From Sion to Mysport
We were talking about occupational therapy.
That’s right. I’ve just been told by my therapist that she’s going to take me to meet someone who, as a child, had a similar accident to mine. And who, after that, went to university, got a job and now is the manager of a company, don’t know exactly which one. I don’t know what it’s like in Romania, I’m sure I would’ve been well looked after by the doctors, but here there is so much attention to detail. I change the channels on TV with that tube I blow into, a super clever invention, you’ve seen it hanging above the bed. For houses, they have these special systems which help you open the doors, turn on the lights, you can do practically anything.

You’re a chatterbox. (He has indeed been chattering away since dinner started, although we haven’t even finished our tea. He’s invigorating, with his blond locks; he’s perspiring, he cries quietly and tells me his side of the story).
I’m an optimist at heart. I’m interested in other people’s problems and I compare them to mine. I’ve recently spoken on the phone to George Ogăraru, one of my best friends. He’s with Sion, in the Swiss league. He was a bit upset because he’s not playing much and he might end his career like this. I said to him: “What are you moaning about! If I can be hopeful, how come you’re not?!”. I want to talk more about friends and about people’s words of encouragement. I was touched by what people are saying on your site, Mysport. Mysport belongs to Gazeta, doesn’t it?

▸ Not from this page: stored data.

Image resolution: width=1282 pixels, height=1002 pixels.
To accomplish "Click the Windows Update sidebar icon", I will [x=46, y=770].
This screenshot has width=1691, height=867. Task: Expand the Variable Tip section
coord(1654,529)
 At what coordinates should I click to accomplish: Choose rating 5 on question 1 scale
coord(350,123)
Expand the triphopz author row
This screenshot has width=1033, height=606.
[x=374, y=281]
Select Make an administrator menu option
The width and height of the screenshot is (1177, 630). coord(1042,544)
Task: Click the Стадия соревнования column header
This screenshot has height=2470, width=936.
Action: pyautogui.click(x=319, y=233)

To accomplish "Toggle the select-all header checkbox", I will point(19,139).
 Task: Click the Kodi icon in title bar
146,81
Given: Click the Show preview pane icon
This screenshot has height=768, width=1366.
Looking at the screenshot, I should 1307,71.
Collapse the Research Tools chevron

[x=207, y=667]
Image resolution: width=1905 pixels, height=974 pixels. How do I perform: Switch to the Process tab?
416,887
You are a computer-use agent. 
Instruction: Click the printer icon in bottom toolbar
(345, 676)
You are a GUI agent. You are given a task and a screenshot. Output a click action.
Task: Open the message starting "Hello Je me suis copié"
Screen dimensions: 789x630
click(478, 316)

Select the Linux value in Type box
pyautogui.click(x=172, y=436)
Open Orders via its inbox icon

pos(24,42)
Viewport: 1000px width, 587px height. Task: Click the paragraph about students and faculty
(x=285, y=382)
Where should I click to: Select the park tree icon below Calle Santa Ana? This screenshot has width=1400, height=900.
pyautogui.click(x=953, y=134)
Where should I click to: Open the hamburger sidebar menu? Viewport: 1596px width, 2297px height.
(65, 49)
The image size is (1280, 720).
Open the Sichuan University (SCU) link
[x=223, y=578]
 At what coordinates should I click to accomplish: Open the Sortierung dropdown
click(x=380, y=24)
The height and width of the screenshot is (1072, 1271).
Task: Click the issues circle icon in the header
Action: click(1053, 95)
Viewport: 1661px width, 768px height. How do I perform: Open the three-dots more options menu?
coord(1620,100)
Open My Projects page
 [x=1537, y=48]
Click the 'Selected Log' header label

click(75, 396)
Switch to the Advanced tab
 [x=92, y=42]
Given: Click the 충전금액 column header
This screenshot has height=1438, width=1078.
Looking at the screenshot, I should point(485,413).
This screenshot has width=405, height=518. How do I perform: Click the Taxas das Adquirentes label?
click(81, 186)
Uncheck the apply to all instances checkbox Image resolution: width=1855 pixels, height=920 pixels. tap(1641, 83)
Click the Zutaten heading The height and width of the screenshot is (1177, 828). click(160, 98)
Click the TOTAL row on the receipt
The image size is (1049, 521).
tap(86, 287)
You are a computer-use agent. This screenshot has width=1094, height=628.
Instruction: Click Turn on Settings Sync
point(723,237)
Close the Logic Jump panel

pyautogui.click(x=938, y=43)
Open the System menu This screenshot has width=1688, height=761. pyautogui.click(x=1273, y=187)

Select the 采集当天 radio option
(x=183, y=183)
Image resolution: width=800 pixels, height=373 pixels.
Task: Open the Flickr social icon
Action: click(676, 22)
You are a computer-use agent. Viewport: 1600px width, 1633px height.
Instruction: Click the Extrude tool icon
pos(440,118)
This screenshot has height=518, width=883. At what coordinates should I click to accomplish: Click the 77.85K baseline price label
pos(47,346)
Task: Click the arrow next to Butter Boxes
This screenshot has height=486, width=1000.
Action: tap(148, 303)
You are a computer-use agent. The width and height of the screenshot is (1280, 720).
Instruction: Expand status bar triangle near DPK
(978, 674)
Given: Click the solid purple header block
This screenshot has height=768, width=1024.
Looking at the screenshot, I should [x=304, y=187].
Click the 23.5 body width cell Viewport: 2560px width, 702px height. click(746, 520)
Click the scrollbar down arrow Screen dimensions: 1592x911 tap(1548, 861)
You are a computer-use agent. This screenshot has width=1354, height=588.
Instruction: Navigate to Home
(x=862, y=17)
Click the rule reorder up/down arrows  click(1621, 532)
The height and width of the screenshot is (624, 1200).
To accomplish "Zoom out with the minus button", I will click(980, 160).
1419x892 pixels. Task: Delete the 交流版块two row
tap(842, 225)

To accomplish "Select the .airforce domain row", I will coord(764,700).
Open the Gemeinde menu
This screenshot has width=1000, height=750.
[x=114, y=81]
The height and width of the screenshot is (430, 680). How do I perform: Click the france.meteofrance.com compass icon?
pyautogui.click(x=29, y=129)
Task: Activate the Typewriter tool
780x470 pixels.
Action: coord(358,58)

“I’ve got my moments of doubt. For instance, three months ago, when I moved from the hospital to the clinic, I thought I would make rapid progress. It’s not quite like that, nobody’s going to miraculously give me my senses back”

The woman at the next table
We can hear a tune, first softly, then louder and louder. It’s a children’s song. They’re celebrating something in a special partition of the huge dining hall. “The doctors told me how well the children at this clinic cope with paralysis. They’re so brave! And, if you think about it, it’s nothing to do with them, some were born like this. I did a slide-in and was unlucky, but them?”

A table away from ours, a woman who’s almost 50 is talking with her visiting relatives. She’s sitting in her wheelchair and is moving both arms with difficulty. She’s dressed for a smart business dinner, in a modern cut brown jacket.

“We’ve got lots more to talk about”
The children’s tune fills the air. I lose Mihai who keeps on talking. His image goes blurry. Could it be tiredness or that I suffer incurably from one of the ten diseases that we catch in our daily imaginings?

Or maybe everything is hazy because you slowly dissolve, together with your ego. You came here sobre and obliging, scared like any man, in fact, and you feel that the world of De Hoogstraat is sucking you in as if all these people stopped whatever they were doing in order to look at you, surprised that you don’t understand why, caught between desperation and dream, they chose to have dinner.

Your eyes are closing. “Talking about the France game...”. Somebody has spoken. You’re startled. It’s the guy in the bed, indestructibly curious.

- Sorry, Mihai, I can’t remember what I was going to ask you.
- Never mind. Can I have another cup of tea, please, we’ve got lots to talk about.